Ya el mundo ha conocido antes de hechos atroces: en diversas escuelas de los Estados Unidos. Y en distintas regiones de ese país, se han consumado crímenes horrendos que han costado la vida de muchos jóvenes. Algunos de ellos, incluso, han sido llevados al cinematógrafo, o han inspirado relatos novelescos.

Sólo que ahora nosotros lo sentimos más porque se trata de una chica nuestra, de una casi adolescente que viajó allá con toda su ilusión a cuestas, segura de visitar el templo de la fortuna. Y se encontró de cara con la muerte.

Recientemente el Presidente de ese país ha recordado al mundo que en los doce meses del año pasado se perdieron allí 2 millones 600 mil puestos de trabajo; y que solamente en enero de este año más de 580 mil personas han sido privadas de su empleo, es decir, de la posibilidad real de llevar un pan a sus casas, producto de su trabajo honrado y creador.

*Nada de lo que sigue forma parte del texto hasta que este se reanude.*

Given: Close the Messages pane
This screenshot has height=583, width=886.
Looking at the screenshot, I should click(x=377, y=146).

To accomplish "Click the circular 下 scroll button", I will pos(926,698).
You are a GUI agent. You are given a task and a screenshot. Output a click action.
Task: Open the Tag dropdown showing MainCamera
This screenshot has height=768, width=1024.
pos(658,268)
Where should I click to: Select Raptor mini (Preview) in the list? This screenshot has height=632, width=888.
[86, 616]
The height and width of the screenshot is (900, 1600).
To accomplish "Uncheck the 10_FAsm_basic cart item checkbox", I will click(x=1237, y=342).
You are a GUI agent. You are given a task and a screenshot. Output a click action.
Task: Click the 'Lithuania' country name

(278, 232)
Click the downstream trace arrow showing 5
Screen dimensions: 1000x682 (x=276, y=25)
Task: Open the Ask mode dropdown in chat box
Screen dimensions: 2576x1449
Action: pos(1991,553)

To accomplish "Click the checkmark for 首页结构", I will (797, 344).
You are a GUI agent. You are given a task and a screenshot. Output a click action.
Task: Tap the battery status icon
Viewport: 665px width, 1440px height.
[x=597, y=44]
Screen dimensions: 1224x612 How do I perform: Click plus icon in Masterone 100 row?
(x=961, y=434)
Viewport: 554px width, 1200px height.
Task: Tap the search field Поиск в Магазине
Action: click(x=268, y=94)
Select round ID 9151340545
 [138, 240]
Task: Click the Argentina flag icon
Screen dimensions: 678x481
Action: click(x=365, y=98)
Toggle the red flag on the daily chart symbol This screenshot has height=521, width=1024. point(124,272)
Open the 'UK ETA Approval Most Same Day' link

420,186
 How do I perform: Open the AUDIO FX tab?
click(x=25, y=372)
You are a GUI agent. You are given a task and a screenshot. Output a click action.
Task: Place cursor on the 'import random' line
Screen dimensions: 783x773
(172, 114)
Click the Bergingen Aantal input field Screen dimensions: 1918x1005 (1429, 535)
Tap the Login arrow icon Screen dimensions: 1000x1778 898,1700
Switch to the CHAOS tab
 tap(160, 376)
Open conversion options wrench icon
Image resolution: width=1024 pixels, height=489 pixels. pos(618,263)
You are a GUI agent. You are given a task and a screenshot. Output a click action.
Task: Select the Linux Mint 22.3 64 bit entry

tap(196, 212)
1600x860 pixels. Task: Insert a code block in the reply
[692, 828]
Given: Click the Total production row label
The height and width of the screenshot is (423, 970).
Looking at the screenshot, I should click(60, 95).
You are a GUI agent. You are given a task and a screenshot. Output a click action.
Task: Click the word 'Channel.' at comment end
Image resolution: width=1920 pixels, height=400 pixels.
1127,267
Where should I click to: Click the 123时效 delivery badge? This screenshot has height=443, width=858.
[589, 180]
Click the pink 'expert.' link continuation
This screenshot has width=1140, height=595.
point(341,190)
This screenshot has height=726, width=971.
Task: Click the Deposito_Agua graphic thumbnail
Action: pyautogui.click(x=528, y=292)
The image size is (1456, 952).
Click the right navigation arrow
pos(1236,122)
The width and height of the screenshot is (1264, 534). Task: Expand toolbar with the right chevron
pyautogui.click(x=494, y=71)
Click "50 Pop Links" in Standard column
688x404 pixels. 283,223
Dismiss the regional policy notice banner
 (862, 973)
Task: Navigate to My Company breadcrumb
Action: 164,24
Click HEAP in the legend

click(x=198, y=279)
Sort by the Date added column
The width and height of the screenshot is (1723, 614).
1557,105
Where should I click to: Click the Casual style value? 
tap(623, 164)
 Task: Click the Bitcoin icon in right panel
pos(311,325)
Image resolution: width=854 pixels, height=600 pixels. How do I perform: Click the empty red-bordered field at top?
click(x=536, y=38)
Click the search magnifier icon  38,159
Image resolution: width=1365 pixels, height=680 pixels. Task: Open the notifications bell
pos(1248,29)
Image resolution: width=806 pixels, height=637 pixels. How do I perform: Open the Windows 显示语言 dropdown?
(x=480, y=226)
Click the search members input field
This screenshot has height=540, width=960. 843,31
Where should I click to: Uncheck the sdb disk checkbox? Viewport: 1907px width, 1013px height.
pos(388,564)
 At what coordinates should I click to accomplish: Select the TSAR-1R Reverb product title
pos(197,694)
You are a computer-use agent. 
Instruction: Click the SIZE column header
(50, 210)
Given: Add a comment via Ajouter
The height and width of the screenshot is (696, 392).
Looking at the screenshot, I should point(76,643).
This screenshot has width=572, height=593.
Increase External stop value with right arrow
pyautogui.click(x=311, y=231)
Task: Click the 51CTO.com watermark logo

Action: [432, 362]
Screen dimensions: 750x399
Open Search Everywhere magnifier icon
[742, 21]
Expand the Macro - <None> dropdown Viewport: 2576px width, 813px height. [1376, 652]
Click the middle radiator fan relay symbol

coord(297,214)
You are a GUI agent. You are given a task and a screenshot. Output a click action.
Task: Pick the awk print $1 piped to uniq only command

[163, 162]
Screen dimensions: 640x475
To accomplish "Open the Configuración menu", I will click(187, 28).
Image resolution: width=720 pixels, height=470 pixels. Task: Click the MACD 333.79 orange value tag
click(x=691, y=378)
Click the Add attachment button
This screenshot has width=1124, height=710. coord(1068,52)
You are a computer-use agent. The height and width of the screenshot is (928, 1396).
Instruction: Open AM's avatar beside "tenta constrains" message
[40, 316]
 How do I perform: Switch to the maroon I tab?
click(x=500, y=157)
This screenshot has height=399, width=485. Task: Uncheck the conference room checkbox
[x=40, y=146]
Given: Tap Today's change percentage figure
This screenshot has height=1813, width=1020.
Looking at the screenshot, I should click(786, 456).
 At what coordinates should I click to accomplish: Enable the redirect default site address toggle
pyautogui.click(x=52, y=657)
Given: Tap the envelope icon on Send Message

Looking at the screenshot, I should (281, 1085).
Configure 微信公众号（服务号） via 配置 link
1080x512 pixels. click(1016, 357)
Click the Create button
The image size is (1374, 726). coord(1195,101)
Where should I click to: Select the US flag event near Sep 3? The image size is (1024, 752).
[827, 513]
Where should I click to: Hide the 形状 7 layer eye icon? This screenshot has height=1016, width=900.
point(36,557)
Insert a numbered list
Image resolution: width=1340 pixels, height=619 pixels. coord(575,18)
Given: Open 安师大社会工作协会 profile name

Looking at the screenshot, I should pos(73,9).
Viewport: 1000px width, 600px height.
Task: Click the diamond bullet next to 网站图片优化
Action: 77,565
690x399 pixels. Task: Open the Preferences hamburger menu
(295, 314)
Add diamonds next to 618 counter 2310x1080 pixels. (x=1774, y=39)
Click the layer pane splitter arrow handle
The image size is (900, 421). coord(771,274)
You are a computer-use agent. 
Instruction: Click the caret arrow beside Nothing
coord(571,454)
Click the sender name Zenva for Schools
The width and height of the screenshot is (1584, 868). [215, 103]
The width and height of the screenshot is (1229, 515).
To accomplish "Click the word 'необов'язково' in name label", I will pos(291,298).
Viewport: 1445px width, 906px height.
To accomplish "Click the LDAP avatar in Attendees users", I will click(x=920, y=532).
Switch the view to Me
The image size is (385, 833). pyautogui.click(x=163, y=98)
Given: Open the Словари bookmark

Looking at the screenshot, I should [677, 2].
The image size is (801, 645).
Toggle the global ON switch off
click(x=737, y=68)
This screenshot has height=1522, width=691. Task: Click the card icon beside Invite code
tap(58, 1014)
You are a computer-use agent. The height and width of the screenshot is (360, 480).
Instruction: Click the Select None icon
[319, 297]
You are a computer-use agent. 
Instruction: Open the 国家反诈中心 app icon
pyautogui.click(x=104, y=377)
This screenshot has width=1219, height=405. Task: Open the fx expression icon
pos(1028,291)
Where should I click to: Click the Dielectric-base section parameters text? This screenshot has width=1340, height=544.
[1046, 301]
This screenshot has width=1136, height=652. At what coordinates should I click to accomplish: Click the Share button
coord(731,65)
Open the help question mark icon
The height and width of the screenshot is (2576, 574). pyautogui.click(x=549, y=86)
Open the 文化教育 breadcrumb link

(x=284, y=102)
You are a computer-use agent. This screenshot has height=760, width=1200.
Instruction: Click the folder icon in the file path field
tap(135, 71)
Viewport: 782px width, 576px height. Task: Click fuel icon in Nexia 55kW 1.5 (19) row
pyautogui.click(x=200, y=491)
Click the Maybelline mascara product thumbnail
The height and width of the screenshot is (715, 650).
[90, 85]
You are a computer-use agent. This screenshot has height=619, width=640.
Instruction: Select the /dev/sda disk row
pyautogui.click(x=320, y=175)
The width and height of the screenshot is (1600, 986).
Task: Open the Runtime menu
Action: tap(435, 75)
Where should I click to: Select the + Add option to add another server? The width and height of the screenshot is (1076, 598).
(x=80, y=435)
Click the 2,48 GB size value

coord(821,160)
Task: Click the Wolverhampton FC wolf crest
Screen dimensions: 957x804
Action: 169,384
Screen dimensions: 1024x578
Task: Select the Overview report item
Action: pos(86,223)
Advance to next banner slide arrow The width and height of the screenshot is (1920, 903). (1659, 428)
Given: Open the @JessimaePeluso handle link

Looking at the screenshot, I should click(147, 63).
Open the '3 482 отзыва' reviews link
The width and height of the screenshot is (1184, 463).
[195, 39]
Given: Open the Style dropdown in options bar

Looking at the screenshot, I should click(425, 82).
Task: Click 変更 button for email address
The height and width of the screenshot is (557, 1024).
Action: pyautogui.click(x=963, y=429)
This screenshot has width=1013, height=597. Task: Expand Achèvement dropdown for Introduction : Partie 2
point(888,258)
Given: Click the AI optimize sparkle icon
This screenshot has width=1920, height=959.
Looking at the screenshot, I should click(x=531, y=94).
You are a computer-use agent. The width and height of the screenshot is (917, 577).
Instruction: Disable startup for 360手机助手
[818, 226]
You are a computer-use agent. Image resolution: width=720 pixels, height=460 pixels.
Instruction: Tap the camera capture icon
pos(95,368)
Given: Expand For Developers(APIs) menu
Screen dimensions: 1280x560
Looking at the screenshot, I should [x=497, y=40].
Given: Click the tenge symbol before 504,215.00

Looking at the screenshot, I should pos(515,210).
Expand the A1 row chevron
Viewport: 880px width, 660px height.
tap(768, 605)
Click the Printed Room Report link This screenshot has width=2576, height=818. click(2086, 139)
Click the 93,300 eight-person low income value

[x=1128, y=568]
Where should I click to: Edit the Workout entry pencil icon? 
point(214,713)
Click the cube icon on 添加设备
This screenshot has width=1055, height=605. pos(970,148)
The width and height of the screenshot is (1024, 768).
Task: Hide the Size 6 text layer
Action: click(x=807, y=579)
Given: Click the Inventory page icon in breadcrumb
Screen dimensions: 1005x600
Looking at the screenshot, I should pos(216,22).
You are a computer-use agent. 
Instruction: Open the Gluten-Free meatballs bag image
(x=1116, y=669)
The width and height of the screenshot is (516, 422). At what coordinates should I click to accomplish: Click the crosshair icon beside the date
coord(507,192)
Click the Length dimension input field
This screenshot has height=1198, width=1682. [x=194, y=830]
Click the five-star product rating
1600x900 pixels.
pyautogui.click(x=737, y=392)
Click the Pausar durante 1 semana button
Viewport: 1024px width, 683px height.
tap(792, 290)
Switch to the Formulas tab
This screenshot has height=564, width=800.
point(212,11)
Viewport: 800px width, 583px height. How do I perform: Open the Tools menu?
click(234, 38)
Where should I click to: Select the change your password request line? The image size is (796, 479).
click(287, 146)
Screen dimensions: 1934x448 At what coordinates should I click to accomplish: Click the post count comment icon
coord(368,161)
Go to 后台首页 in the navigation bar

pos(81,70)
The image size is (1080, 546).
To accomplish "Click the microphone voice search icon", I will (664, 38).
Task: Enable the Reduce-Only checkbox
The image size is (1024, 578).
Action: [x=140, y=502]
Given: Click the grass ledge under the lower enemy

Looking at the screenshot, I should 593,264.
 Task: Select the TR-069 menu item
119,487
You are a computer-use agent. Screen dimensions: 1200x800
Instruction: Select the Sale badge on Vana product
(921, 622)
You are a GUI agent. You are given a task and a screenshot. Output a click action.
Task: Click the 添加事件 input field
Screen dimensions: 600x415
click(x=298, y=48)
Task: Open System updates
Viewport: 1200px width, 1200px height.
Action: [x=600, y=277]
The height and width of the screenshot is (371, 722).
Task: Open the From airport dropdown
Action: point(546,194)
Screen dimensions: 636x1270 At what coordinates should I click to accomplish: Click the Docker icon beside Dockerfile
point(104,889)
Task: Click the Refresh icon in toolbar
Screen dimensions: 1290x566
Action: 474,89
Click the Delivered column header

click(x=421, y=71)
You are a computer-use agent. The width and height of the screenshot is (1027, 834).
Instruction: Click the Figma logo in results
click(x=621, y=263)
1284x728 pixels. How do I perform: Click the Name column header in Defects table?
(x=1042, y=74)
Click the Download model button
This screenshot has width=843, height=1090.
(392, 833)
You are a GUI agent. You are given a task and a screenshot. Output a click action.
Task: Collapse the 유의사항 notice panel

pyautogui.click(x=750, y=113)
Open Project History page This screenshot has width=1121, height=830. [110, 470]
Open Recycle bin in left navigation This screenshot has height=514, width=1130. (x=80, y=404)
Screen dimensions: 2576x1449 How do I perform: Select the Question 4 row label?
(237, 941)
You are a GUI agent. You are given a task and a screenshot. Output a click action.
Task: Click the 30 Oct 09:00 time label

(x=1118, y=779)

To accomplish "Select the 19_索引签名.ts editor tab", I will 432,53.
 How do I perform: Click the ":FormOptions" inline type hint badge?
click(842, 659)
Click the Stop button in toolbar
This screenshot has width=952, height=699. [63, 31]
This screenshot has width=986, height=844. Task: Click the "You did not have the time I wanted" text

Y Barack Obama, con estas y otras cifras, le ha dicho alarmado al mundo que la crisis en su país puede simplemente convertirse en una catástrofe. Sólo que ella no afectará a los que viven dentro de las fronteras de esa nación. Se extenderá a donde se extienden hoy los tentáculos del monstruo que engendrara el capitalismo en crisis.

La sociedad norteamericana es, sin  duda, hoy apenas una bomba de tiempo que habrá de estallar en cualquier momento y que dejará una secuela lacerante al mundo, sobre todo, al que hoy tiene sometido y subyugado.

Aunque los áulicos del Imperio se resistan a admitirlo, lo real es que hoy se cae a pedazos el "libre comercio", y los grandes empresarios corren despavoridos clamando por medidas "proteccionistas".

Los que aseguraban que el Estado no debía cumplir ningún papel en la economía, no cesan de pedir a gritos que el Estado les brinde "ayuda" para afrontar la crisis.

Los dueños de las fortunas más inmensas que jamás hayan sido acumuladas sobre la tierra, necesitan de mayores recursos para no perder su sitial.

Pero no es plata lo que requieren. Es, ante todo, moral.

Una moral distinta, ajena por completo a la violencia y a la guerra, a la destrucción y el crimen, a la explotación y la barbarie, al odio y la locura.

Una moral como la que muestra hoy un pueblo pequeño y valeroso —Cuba— donde nadie pierde la vida como en los Estados Unidos por efectos del accionar de un demente.

Donde nadie dispara para acabar con sus semejantes porque los odia. Donde los jóvenes -hombres y mujeres- miran el porvenir con esperanza.

Donde nadie está enfermo de muerte, porque allí resplandece la dignidad, el coraje, la educación y la vida.